Da Conegliano, si giunge a Vittorio Veneto, sede vescovile, ospitata nell’antico Castello di S. Martino di origini longobarde. Vittorio Veneto è divisa in due nuclei: Ceneda, nella cui Piazza Giovanni Paolo I° sorgono il Duomo settecentesco e la Loggia del Sansovino, al cui interno è ospitato il Museo della Battaglia, e Serravalle,raccolta attorno a Piazza Fla- minio, dove si trova il Palazzo della Comuni- tà, sede del Museo della Comunità, sede del Museo del Cenedese. Da visitare a Serravalle il Duomo (opere del Tiziano e di Francesco da Milano), il Santuario di S. Augusta, che si raggiunge a piedi attraverso una monumentale scalinata e la chiesa di S. Giustina, con il mausoleo di Rizzardo VI da Camino.

Nei dintorni di Vittorio Veneto si segnalano la Pieve di Castel Roganzuolo (XVI secolo), la grande arcipetrale di Fregona (contiene un’opera di Sebastiano Ricci), numerose ville venete e attrattive naturalistiche, fra cui le grotte del Calieron di Fregona. Vittorio Veneto è base di appoggio per le escursioni in Cansiglio (ottime le piste per lo sci da fondo).

Da Vittorio Veneto si raggiunge Revine Lago, dove si svolge ogni anno un caratteristico Presepe vivente e una Via crucis, che conduce al Santuario di S. Francesco di Paola. Si prosegue per Cison di Valmarino dove si staglia il Castello dei Conti Brandolini, ora sede di un convento e poi si giunge a Follina, celebre per la sua affascinante Abbazia cistercense di S. Maria, iniziata nel 1300. I cistercensi, allorchè si insediarono nella zona, furono promotori di un intensa attività di bonifica. Da Follina a Valdobbiadene le strade attraversano un bellissimo sistema collinare, dove si produce il famoso Prosecco.

A Valdobbiadene, graziosa cittadina ai piedi del Monte Cesen, si svolge ogni anno un’importante rassegna nazionale dello spumante.
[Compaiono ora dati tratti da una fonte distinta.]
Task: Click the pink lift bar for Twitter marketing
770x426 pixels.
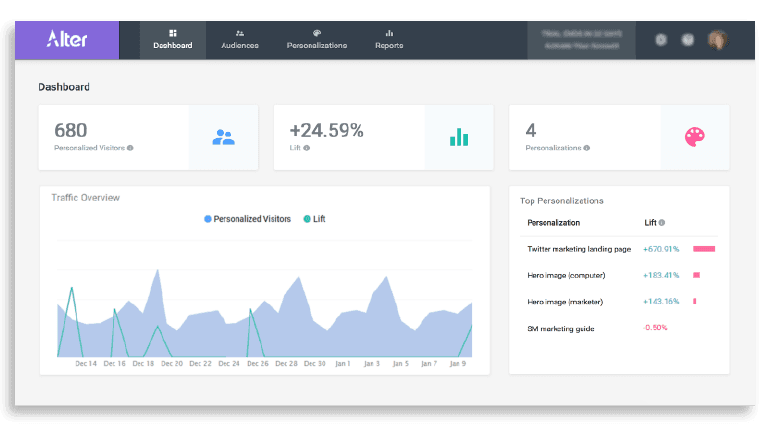Action: point(704,248)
In tutta la zona circostante, detta Quartier del Piave, vi sono testimonianze di arte e di storia religiosa, come la chiesetta di S. Vigilio a Farra di Soligo, l’Abbazia di Vidor fondata nel 1107 e il sacello dell’Isola dei Morti, a Moriago della Battaglia.

Tornando a Conegliano si può visitare a Solighetto, nella cornice della settecentesca Villa Brandolini, il delizioso Museo dedicato alla grande cantante lirica Toti Dal Monte e l’antica Pieve (XII secolo) di S. Pietro di Felletto.

Da Conegliano si può raggiungere quindi Oderzo, città di origini romane, dove sono da percorrere l’interessante tessuto urbano e da visitare il Museo civico, con ricche dotazioni archeologiche e il Duomo, edificio gotico rimaneggiato nel 1400. A Motta di Livenza sorge il Santuario della Madonna dei Miracoli, dall’elegante facciata e, nel centro cittadino, il Duomo attribuito al Sansovino. Portobuffolè è un vero gioiello rinascimentale, ricco di antichi monumenti. Nell’opitergino sono degni di una visita a Tempio di Ormelle, la chiesetta dei Cavalieri Templari e a S. Polo, la chiesa di S. Giorgio, edificata in epoca longobarda.